Oubliez un instant la concurrence : vos rivaux sont vos alliés dans la transition. Le cabinet de conseil (RE)SET accompagne les entreprises qui veulent transformer leur chaîne de valeur à plusieurs pour limiter les risques et accélérer le processus. Une petite révolution.
« Trop risqué ». Combien de fois avez-vous entendu une entreprise justifier son inaction climatique par les risques financiers qu’elle encourt à se transformer ? Nombreuses sont celles qui se contentent de la politique des petits pas, dépassées par la perspective de la remise en question de leur chaîne de valeur.
Il existe pourtant un moyen de limiter les risques de la transition : la coopération. De la même façon que l’action climatique ne peut pas se contenter d’être la nième case de nos to-do lists personnelles (produits bios + pipi sous la douche + vélo ≠ planète sauvée), il ne sert pas à grand-chose qu’une entreprise fasse sa transition si les autres ne suivent pas. Pire : dans un environnement instable et hyperconcurrentiel, agir seul est presque toujours voué à l’échec.
La coopération transsectorielle n’est pas une mince affaire pour les entreprises, mais consortiums et collectifs se multiplient pour accompagner la révolution. Et si aucun secteur industriel n’échappe à ces questions, certains ont une longueur d’avance. Le secteur de la cosmétique est de ces pionniers.
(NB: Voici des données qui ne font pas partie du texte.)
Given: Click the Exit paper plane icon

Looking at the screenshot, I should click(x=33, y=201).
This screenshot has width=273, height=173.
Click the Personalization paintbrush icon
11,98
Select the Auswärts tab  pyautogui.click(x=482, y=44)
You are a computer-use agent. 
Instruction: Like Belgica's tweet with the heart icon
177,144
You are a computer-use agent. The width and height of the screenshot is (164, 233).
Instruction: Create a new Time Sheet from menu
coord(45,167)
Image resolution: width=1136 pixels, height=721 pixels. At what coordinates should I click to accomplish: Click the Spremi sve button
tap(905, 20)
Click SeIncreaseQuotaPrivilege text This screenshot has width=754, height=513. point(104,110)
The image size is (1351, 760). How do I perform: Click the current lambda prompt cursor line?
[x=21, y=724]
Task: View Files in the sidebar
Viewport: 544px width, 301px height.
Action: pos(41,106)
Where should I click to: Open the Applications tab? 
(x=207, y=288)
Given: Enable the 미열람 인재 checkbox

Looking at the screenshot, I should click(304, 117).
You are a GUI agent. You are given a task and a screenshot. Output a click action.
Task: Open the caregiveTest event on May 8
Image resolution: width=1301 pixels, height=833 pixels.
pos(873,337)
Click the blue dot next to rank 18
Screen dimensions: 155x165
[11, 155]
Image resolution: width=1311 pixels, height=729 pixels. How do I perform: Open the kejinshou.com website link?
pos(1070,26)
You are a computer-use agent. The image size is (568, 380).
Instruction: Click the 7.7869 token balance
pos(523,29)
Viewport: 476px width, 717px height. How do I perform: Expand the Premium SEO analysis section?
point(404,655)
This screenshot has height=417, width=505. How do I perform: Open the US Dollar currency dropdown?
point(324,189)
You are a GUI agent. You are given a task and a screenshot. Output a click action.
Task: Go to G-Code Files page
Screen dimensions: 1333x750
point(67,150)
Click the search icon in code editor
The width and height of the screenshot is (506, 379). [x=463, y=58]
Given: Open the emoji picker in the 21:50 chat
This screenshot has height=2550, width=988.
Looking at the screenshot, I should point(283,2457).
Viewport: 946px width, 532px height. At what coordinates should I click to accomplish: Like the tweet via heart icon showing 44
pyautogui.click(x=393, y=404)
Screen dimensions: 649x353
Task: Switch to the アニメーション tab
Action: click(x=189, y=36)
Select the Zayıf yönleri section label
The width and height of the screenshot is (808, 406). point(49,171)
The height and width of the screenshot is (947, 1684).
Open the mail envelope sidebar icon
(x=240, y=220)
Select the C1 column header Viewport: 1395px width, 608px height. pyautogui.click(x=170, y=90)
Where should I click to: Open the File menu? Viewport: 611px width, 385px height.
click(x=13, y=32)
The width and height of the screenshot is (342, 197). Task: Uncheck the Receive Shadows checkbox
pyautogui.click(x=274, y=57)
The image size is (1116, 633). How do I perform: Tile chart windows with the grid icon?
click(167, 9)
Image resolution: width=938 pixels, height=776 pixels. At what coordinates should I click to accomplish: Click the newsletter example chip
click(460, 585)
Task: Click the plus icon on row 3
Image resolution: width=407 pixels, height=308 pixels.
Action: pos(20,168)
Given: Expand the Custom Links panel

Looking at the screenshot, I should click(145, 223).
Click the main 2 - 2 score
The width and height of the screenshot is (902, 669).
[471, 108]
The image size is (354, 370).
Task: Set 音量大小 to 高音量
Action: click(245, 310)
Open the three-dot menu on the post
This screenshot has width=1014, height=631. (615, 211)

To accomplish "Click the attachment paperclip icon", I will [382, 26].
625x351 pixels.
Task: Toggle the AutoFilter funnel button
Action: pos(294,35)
En juin 2021, la FEBEA, Fédération des entreprises de la beauté, a lancé son Plastic Act, avec pour objectif d’aller plus vite que ce que la loi AGEC (Anti-Gaspillage et Économie Circulaire) exige : réemployer 20 % des emballages, développer le vrac, réduire de 15 % le volume d’emballages plastiques par l’écoconception et la substitution par de nouveaux matériaux… Le tout, à horizon 2025. Le secteur cosmétique est ainsi devenu le premier secteur à se doter collectivement d’objectifs chiffrés.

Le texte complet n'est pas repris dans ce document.